▸ **Data supplied**
● ● ● ● ● ● ●
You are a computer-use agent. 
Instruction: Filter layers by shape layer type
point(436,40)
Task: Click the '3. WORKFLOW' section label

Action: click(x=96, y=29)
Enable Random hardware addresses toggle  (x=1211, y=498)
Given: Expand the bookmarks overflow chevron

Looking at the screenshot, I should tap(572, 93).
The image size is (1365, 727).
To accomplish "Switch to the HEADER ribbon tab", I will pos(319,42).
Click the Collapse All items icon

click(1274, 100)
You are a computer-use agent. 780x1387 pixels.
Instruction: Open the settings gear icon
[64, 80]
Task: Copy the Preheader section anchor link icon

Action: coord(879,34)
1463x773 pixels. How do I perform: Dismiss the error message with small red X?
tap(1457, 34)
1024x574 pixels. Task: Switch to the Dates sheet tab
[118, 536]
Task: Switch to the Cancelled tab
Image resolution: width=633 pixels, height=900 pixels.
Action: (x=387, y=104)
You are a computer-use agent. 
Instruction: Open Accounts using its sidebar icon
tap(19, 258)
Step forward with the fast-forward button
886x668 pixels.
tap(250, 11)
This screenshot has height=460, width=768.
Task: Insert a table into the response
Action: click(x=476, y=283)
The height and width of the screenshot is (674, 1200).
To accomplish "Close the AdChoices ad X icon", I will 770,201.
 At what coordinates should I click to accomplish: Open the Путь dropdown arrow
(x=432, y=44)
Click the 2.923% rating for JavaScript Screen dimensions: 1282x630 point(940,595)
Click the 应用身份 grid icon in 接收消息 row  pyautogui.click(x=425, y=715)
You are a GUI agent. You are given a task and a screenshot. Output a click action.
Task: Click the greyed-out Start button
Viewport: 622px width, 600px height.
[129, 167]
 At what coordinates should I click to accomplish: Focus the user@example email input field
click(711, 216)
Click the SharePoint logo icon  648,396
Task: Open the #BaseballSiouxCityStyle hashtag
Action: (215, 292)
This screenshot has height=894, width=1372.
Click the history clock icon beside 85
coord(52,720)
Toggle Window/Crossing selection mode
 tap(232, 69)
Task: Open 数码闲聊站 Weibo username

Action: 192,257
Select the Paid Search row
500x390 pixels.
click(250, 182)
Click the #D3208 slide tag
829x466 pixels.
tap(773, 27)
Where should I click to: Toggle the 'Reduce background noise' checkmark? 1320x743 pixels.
● ● ● ● ● ● ●
▸ **The problem**
The required output is the entries from their opening line through the line holding "Enable Random hardware", repeated exactly, with both end lines kept.

▸ **Exercise result**
You are a computer-use agent. 
Instruction: Filter layers by shape layer type
point(436,40)
Task: Click the '3. WORKFLOW' section label

Action: click(x=96, y=29)
Enable Random hardware addresses toggle  (x=1211, y=498)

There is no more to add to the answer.